BEIJING (Reuters) – North Korea will conduct a thorough investigation into the kidnapping of Japanese citizens, a departure from its stand that the divisive issue has been settled, a source with ties to Pyongyang said on Thursday.

Japanese Prime Minister Shinzo Abe has said Tokyo will refuse economic aid to Pyongyang unless it sees progress in a dispute over citizens kidnapped decades ago to help train North Korean spies in language and culture.

“Kim Jong-il has ordered a thorough investigation into the issue … North Korea intends to resolve this issue,” the source told Reuters, requesting anonymity.

The source has provided reliable information on the secretive state’s policy in the past.

Pyongyang has yet to inform Tokyo of its decision.

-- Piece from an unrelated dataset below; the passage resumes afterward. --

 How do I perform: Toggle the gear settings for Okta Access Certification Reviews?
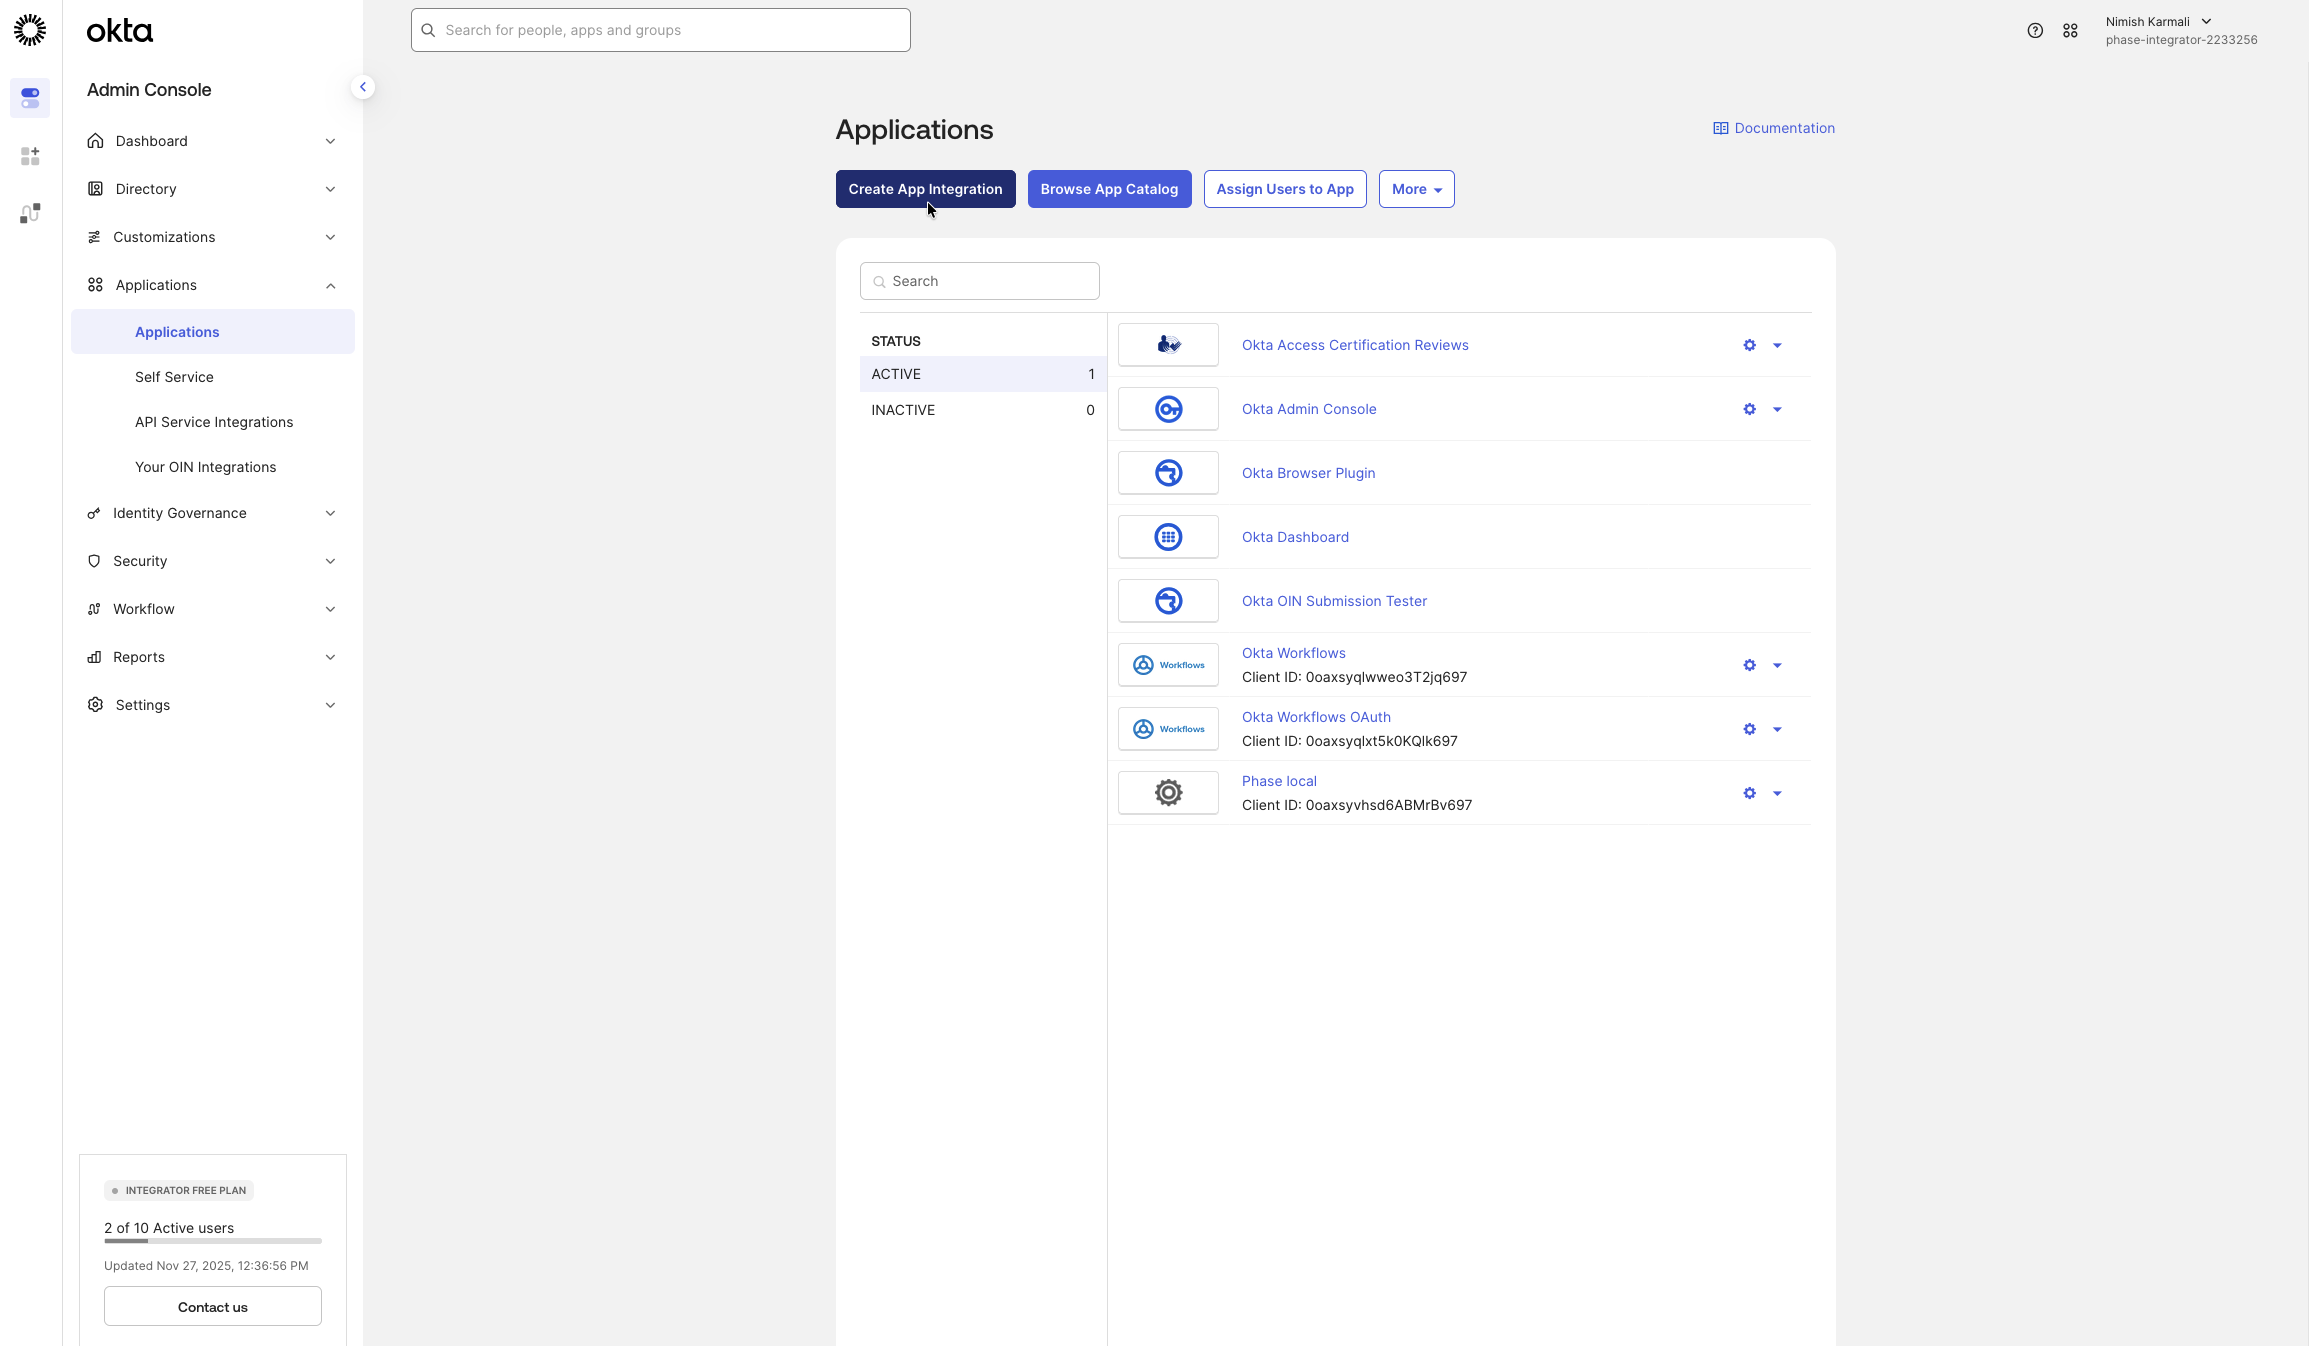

If Kim Jong-Il decides to examine its own human rights record, I will quit blogging. But until then, what is behind this new strategy?
Update: Are we witnessing a lack of message discipline? Take this threat to Japan.

26 Jun

North Korea Makes Counter Accusation

Posted by S.K.

I must be cruel, because I do not believe this sob story

BEIJING – A woman who fled North Korea after living there for 43 years returned to the communist country Tuesday following nearly four years in Japan, saying she missed her children and found Japanese society unwelcoming.

To Chu Ji arrived in Pyongyang and was greeted by her family, who brought her a bouquet of flowers and embraced her, weeping.

Before leaving, To spoke at a rare news conference at the North Korean Embassy in Beijing, saying she had been cheated by “bad people” into leaving North Korea in 2003.

She gave few details during the 20-minute session in which she kept her eyes on her hands. Reporters were not allowed to ask questions.

The motives behind the news conference were not clear, although it comes amid a dispute over North Korea’s alleged abduction of 13 Japanese citizens in the 1970s and ’80s that has blocked talks between Tokyo and Pyongyang on normalizing relations.

Further down the article, it said she began to sing. That is a sign that the circumstances are different from the one she is telling. I do not doubt that she may be homesick, but I cannot believe that her children were not being punished, as family members of defectors often are. Plus, what better way to deflect accusations of abduction better than making one yourself.

So for many reason, the lack of evidence most evident, I do not believe her.
Update: DailyNK has the back story. No, she was not abducted, but homesickness was part of the reason she left. And who knows how the North Koreans persuaded her to leave.

25 Jun

Oh The Humanity

Posted by S.K.

(Via. NK Econ. Watch) North Korea “vows” to use the returned $25 million for “humanitarian” purposes. That sounds great but if this report from the DailyNK is true, then chances are the people are going to lose that money as soon as they get it.

Recently, a portion of laborers in Hoiryeong, North Hamkyung province received six months of food provisions. The provisions were for laborers, railroad laborers, the aged, and farming laborers. However, if one sees into the situation, one can see the complex and uncertain reality of North Korea.

North Korea, from several years ago, tried to resolve the food shortage issue by allocating collective farm land to a factory enterprise in a region of North Hamkyung province, so that laborers could farm themselves.

Laborers earning farming rights submit 10~30% to the enterprise factory and after giving 10% to the country, can use the rest themselves.

In Hoiryeong recently, an event took place where laborers gave an allotment of their production materials to enterprises and to the nation, but the government made up “provision documents” regarding the remainder of the production, which was for private use, as “national provision.”

These were fake provisions, not actual food provisions to the laborers. If true, this is no different than the North Korean government embezzling the undeniable private property of laborers who are paying national taxes and have paid farming fees.

As if there were not enough taxes and fees to go around, the government makes up a couple extra more fees out of thin air in order to confiscate some more property. That’s feudalism disguised as communism at its best.